◆ Task prompt
Pictures in the listing do not belong in the copy, which should repeat exactly the lines from the one holding "Open the stroke weight 0 pt dropdown" through the last line.

• • • • • • •

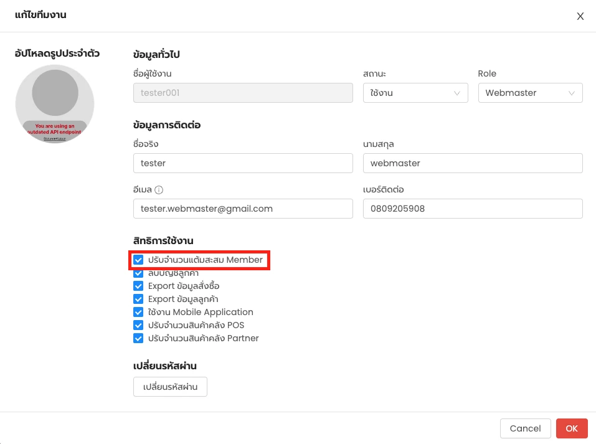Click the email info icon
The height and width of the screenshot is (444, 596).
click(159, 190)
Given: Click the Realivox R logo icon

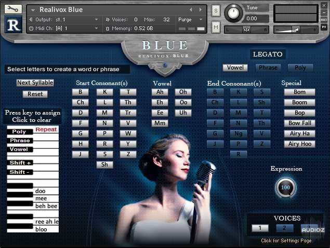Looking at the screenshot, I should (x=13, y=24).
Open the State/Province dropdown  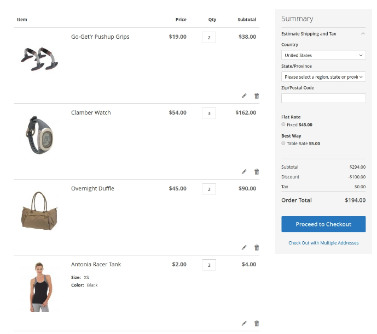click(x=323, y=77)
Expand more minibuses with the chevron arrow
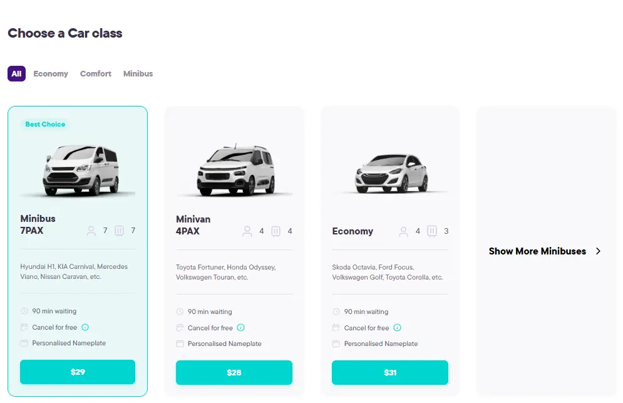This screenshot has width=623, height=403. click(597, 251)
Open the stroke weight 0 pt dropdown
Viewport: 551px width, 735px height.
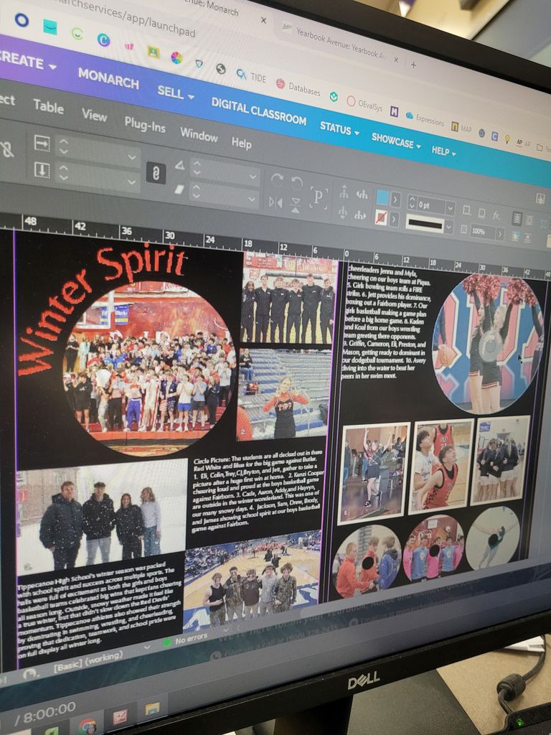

• • • • • • •

◆ Answer
Open the stroke weight 0 pt dropdown
Viewport: 551px width, 735px height.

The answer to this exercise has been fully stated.